# MATERIAL PROVIDED
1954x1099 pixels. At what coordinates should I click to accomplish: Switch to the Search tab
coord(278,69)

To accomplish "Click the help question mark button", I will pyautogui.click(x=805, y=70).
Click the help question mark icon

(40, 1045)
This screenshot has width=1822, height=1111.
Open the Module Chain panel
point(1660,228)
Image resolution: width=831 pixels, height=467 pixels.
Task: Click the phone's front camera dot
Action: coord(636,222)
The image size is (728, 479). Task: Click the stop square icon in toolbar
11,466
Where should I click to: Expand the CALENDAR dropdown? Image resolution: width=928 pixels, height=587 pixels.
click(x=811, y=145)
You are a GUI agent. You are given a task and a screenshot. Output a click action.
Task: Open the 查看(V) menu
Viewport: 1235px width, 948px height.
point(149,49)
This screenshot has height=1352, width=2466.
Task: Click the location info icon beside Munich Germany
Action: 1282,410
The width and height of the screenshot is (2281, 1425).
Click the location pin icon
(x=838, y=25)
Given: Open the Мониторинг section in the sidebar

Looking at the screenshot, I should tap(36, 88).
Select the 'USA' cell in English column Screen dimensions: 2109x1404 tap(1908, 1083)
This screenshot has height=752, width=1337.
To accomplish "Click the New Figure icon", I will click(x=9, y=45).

# EXERCISE DESCRIPTION
Write out only what runs from the line holding "This screenshot has width=1822, height=1111." through the last line of the records, exactly as shown.

# TASK ANSWER
This screenshot has width=1822, height=1111.
Open the Module Chain panel
point(1660,228)
Image resolution: width=831 pixels, height=467 pixels.
Task: Click the phone's front camera dot
Action: coord(636,222)
The image size is (728, 479). Task: Click the stop square icon in toolbar
11,466
Where should I click to: Expand the CALENDAR dropdown? Image resolution: width=928 pixels, height=587 pixels.
click(x=811, y=145)
You are a GUI agent. You are given a task and a screenshot. Output a click action.
Task: Open the 查看(V) menu
Viewport: 1235px width, 948px height.
point(149,49)
This screenshot has height=1352, width=2466.
Task: Click the location info icon beside Munich Germany
Action: 1282,410
The width and height of the screenshot is (2281, 1425).
Click the location pin icon
(x=838, y=25)
Given: Open the Мониторинг section in the sidebar

Looking at the screenshot, I should tap(36, 88).
Select the 'USA' cell in English column Screen dimensions: 2109x1404 tap(1908, 1083)
This screenshot has height=752, width=1337.
To accomplish "Click the New Figure icon", I will click(x=9, y=45).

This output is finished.